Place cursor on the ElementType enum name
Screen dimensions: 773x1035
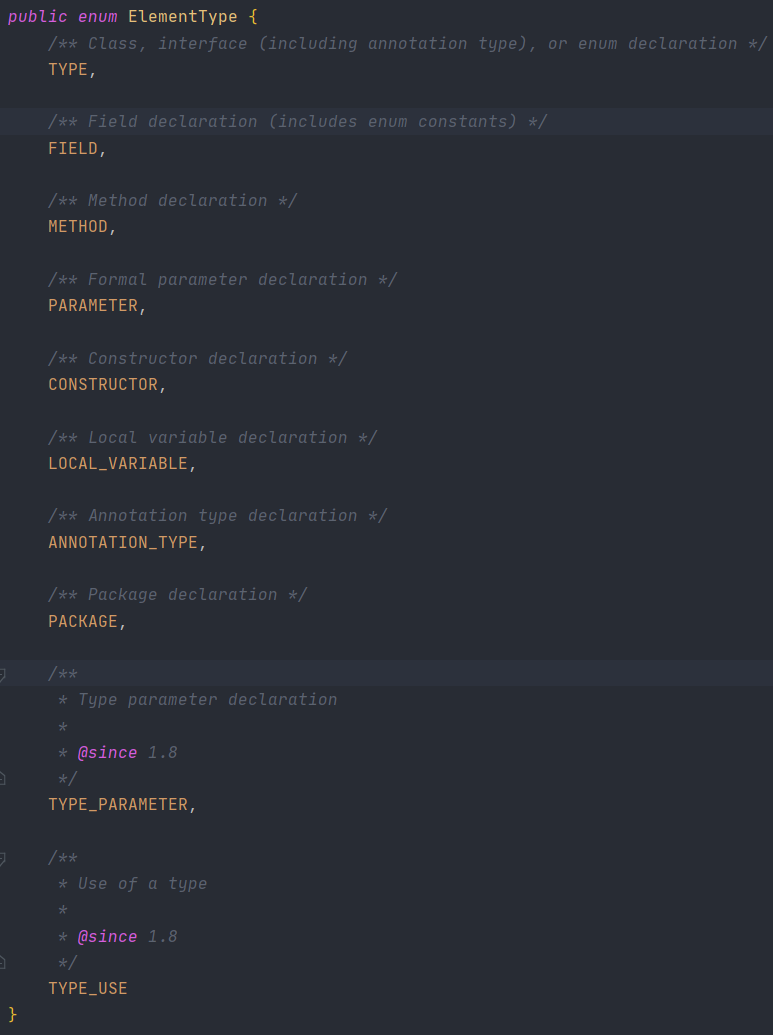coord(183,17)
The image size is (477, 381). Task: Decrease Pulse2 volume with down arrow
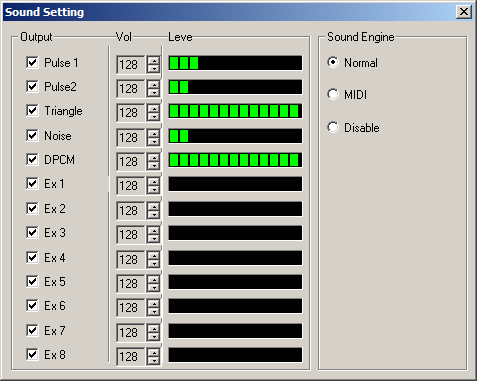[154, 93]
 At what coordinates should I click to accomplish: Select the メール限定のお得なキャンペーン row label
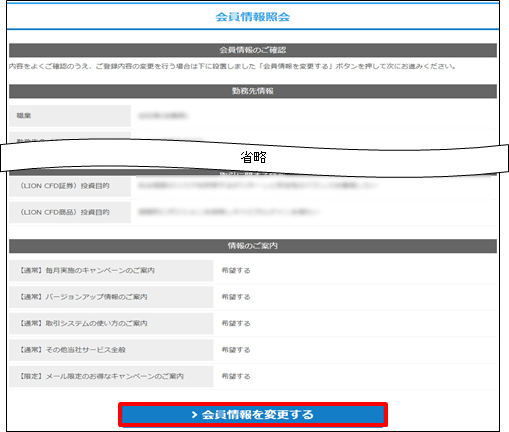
========================================
→ **Exercise instructions**:
Would you write out the material above in full, exactly as given, except for its pictures?

→ **Written response**:
Place cursor on the ElementType enum name
Screen dimensions: 773x1035
coord(183,17)
The image size is (477, 381). Task: Decrease Pulse2 volume with down arrow
[154, 93]
 At what coordinates should I click to accomplish: Select the メール限定のお得なキャンペーン row label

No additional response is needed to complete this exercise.